→ EXERCISE DIRECTIONS
Reproduce the listing below line for line, with no changes.

→ STORED DATA
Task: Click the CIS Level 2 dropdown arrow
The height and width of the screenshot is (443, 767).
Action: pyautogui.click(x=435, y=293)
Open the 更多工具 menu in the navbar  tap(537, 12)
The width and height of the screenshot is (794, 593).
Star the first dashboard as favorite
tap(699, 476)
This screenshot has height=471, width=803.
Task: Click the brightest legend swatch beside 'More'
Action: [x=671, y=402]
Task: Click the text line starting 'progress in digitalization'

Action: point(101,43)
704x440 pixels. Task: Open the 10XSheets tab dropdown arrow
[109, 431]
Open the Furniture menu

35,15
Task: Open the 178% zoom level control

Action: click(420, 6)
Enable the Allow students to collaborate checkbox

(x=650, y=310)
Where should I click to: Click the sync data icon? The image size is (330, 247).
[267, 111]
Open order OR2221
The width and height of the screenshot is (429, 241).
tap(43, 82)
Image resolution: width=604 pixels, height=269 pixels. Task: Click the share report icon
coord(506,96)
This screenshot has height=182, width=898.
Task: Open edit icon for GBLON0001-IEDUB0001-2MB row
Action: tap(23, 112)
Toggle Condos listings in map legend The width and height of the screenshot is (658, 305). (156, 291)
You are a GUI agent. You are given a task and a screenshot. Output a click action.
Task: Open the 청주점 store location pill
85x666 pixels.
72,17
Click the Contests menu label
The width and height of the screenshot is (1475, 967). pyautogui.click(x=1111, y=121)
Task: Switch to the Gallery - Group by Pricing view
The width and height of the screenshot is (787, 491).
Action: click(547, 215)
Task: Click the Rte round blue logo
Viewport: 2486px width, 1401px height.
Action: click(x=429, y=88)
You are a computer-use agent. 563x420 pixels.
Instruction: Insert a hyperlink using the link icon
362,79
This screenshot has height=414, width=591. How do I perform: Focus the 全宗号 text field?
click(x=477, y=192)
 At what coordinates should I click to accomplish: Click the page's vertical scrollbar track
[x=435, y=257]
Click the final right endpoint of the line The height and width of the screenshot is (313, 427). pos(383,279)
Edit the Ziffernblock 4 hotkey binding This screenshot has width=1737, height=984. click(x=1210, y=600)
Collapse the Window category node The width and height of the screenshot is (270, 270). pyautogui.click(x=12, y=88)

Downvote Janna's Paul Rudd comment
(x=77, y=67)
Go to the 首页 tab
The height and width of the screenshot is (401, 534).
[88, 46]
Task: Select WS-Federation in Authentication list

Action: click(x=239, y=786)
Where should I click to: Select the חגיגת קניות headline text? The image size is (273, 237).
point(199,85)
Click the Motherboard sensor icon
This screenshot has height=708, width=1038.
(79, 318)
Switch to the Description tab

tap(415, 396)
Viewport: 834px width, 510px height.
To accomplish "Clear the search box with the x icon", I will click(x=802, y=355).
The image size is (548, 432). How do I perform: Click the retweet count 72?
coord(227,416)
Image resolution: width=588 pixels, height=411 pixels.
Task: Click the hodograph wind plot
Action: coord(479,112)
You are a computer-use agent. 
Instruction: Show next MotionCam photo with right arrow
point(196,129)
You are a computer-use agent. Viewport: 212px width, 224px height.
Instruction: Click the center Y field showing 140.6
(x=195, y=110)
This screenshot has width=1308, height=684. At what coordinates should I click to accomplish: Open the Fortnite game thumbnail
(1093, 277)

→ RESPONSE BELOW
Task: Click the CIS Level 2 dropdown arrow
The height and width of the screenshot is (443, 767).
Action: pyautogui.click(x=435, y=293)
Open the 更多工具 menu in the navbar  tap(537, 12)
The width and height of the screenshot is (794, 593).
Star the first dashboard as favorite
tap(699, 476)
This screenshot has height=471, width=803.
Task: Click the brightest legend swatch beside 'More'
Action: [x=671, y=402]
Task: Click the text line starting 'progress in digitalization'

Action: point(101,43)
704x440 pixels. Task: Open the 10XSheets tab dropdown arrow
[109, 431]
Open the Furniture menu

35,15
Task: Open the 178% zoom level control

Action: click(420, 6)
Enable the Allow students to collaborate checkbox

(x=650, y=310)
Where should I click to: Click the sync data icon? The image size is (330, 247).
[267, 111]
Open order OR2221
The width and height of the screenshot is (429, 241).
tap(43, 82)
Image resolution: width=604 pixels, height=269 pixels. Task: Click the share report icon
coord(506,96)
This screenshot has height=182, width=898.
Task: Open edit icon for GBLON0001-IEDUB0001-2MB row
Action: tap(23, 112)
Toggle Condos listings in map legend The width and height of the screenshot is (658, 305). (156, 291)
You are a GUI agent. You are given a task and a screenshot. Output a click action.
Task: Open the 청주점 store location pill
85x666 pixels.
72,17
Click the Contests menu label
The width and height of the screenshot is (1475, 967). pyautogui.click(x=1111, y=121)
Task: Switch to the Gallery - Group by Pricing view
The width and height of the screenshot is (787, 491).
Action: click(547, 215)
Task: Click the Rte round blue logo
Viewport: 2486px width, 1401px height.
Action: click(x=429, y=88)
You are a computer-use agent. 563x420 pixels.
Instruction: Insert a hyperlink using the link icon
362,79
This screenshot has height=414, width=591. How do I perform: Focus the 全宗号 text field?
click(x=477, y=192)
 At what coordinates should I click to accomplish: Click the page's vertical scrollbar track
[x=435, y=257]
Click the final right endpoint of the line The height and width of the screenshot is (313, 427). pos(383,279)
Edit the Ziffernblock 4 hotkey binding This screenshot has width=1737, height=984. click(x=1210, y=600)
Collapse the Window category node The width and height of the screenshot is (270, 270). pyautogui.click(x=12, y=88)

Downvote Janna's Paul Rudd comment
(x=77, y=67)
Go to the 首页 tab
The height and width of the screenshot is (401, 534).
[88, 46]
Task: Select WS-Federation in Authentication list

Action: click(x=239, y=786)
Where should I click to: Select the חגיגת קניות headline text? The image size is (273, 237).
point(199,85)
Click the Motherboard sensor icon
This screenshot has height=708, width=1038.
(79, 318)
Switch to the Description tab

tap(415, 396)
Viewport: 834px width, 510px height.
To accomplish "Clear the search box with the x icon", I will click(x=802, y=355).
The image size is (548, 432). How do I perform: Click the retweet count 72?
coord(227,416)
Image resolution: width=588 pixels, height=411 pixels.
Task: Click the hodograph wind plot
Action: coord(479,112)
You are a computer-use agent. 
Instruction: Show next MotionCam photo with right arrow
point(196,129)
You are a computer-use agent. Viewport: 212px width, 224px height.
Instruction: Click the center Y field showing 140.6
(x=195, y=110)
This screenshot has width=1308, height=684. At what coordinates should I click to accomplish: Open the Fortnite game thumbnail
(1093, 277)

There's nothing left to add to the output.